Tuesday, January 15, 2013

Regrets: A Few

In Pakistan, the Supreme Court has ordered the arrest of the Prime Minister on corruption charges. Our own top politicians could do with being arrested, to face far more serious allegations of disturbing the peace of the world.

And not just the politicians. One of the questions we continue to pose is ‘do we or do we not have an environmental crisis?’ If we don’t, then it’s business as usual. If we do, then the City of London needs to be shut down at once and everyone from the Chancellor of the Exchequer to the Governor of the Bank of England should be in jail awaiting trial for ecocide.

In the midst of the fake ‘economic’ crisis we’re told to worship the wealth creators who’ll see us through. But that would be sloppy accounting, the oxymoronic ‘sustainable development’. You cannot generate additional wealth without deducting resources from nature. It’s a relentlessly double-entry system. The wealth creators are also the nature destroyers.

And they’re in charge. Non-commercial values are being systematically sidelined. One example of that has emerged from the Coalition’s efforts to dismantle the previous administration’s efforts at regional planning. We hold no brief for the Regional Strategies for the ‘South West’ and ‘South East’. Not only was the geography hopelessly wrong but the unelected regional assemblies set up by Blair to draft these plans were abolished by Brown because – can you believe it? – they took too balanced a view. Brown wanted growth über alles. None of that cuddly stuff. But in rejecting the Regional Strategies, the Coalition has done more than take a wrong turn away from a more democratic regional solution.

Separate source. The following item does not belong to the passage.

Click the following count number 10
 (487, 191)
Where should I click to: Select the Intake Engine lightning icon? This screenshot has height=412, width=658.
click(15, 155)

Just what it has done is apparent from the Strategic Environmental Assessment reports it has commissioned to investigate the consequences of abolishing the eight Regional Strategies outside London. AMEC, the consultants preparing the documentation for the ‘South West’, make plain what these consequences are. Localism is no barrier to growth, provided the right incentives (bribes like the New Homes Bonus) are in place. What is lost in scrapping the regional tier is everything else:

“A number of issues are arguably more efficiently and effectively addressed across wider areas than local authority boundaries, in particular major infrastructure provision, biodiversity planning, climate change mitigation and adaptation, and renewable energy. Whilst the duty to co-operate in principle and practice could well address a wide range of strategic issues, there is uncertainty as to how this might work in the short term, both by topic and geographically. For example, securing agreement on housing and employment levels and distribution could be easier (although not universally so) at sub-regional scales than might strategic infrastructure provision on the same or wider scale. Some issues such as renewable energy, biodiversity enhancement or landscape conservation, which typically benefit from being planned at a wider geographical scale, could be ignored or their potential not realised.”

As we feared then, the anti-regionalism of Cameron and Clegg both denies a voice to non-commercial values and hampers the process of adapting to the irreversible environmental changes that the globalists' love of money is imposing upon us all.